---------- MATERIAL PROVIDED ----------

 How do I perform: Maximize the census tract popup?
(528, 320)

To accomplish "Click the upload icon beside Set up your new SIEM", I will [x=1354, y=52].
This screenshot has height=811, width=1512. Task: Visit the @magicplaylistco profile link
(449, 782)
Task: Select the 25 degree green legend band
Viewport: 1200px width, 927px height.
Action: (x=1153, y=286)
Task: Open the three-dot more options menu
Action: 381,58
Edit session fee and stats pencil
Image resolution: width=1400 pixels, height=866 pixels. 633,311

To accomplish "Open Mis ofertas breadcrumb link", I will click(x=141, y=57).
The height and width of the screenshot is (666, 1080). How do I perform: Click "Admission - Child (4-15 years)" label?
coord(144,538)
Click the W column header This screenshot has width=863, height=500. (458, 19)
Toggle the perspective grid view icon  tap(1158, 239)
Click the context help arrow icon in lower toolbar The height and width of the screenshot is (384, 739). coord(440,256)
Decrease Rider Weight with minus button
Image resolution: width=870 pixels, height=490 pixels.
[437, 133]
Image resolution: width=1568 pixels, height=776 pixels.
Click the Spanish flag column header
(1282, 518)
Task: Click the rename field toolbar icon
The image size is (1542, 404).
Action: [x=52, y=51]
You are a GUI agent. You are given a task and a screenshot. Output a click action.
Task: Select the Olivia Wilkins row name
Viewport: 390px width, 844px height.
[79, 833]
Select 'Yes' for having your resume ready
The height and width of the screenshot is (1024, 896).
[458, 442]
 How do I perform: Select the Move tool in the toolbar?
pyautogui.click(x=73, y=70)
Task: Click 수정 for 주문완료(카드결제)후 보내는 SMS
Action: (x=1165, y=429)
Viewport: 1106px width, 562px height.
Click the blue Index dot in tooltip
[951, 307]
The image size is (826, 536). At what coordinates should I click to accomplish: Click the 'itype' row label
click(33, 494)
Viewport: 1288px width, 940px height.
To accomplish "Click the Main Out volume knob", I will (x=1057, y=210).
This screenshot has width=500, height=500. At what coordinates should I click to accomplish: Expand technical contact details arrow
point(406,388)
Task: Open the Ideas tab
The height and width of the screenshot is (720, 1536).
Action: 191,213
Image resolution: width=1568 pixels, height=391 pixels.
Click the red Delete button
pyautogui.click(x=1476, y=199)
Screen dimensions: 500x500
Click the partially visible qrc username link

----------

SHORT TASK
Substitute "tool bar" for every "toolbar" in the lines above and write them out again with nothing else changed.

EXERCISE ANSWER
 How do I perform: Maximize the census tract popup?
(528, 320)

To accomplish "Click the upload icon beside Set up your new SIEM", I will [x=1354, y=52].
This screenshot has height=811, width=1512. Task: Visit the @magicplaylistco profile link
(449, 782)
Task: Select the 25 degree green legend band
Viewport: 1200px width, 927px height.
Action: (x=1153, y=286)
Task: Open the three-dot more options menu
Action: 381,58
Edit session fee and stats pencil
Image resolution: width=1400 pixels, height=866 pixels. 633,311

To accomplish "Open Mis ofertas breadcrumb link", I will click(x=141, y=57).
The height and width of the screenshot is (666, 1080). How do I perform: Click "Admission - Child (4-15 years)" label?
coord(144,538)
Click the W column header This screenshot has width=863, height=500. (458, 19)
Toggle the perspective grid view icon  tap(1158, 239)
Click the context help arrow icon in lower tool bar The height and width of the screenshot is (384, 739). coord(440,256)
Decrease Rider Weight with minus button
Image resolution: width=870 pixels, height=490 pixels.
[437, 133]
Image resolution: width=1568 pixels, height=776 pixels.
Click the Spanish flag column header
(1282, 518)
Task: Click the rename field tool bar icon
The image size is (1542, 404).
Action: [x=52, y=51]
You are a GUI agent. You are given a task and a screenshot. Output a click action.
Task: Select the Olivia Wilkins row name
Viewport: 390px width, 844px height.
[79, 833]
Select 'Yes' for having your resume ready
The height and width of the screenshot is (1024, 896).
[458, 442]
 How do I perform: Select the Move tool in the tool bar?
pyautogui.click(x=73, y=70)
Task: Click 수정 for 주문완료(카드결제)후 보내는 SMS
Action: (x=1165, y=429)
Viewport: 1106px width, 562px height.
Click the blue Index dot in tooltip
[951, 307]
The image size is (826, 536). At what coordinates should I click to accomplish: Click the 'itype' row label
click(33, 494)
Viewport: 1288px width, 940px height.
To accomplish "Click the Main Out volume knob", I will (x=1057, y=210).
This screenshot has width=500, height=500. At what coordinates should I click to accomplish: Expand technical contact details arrow
point(406,388)
Task: Open the Ideas tab
The height and width of the screenshot is (720, 1536).
Action: 191,213
Image resolution: width=1568 pixels, height=391 pixels.
Click the red Delete button
pyautogui.click(x=1476, y=199)
Screen dimensions: 500x500
Click the partially visible qrc username link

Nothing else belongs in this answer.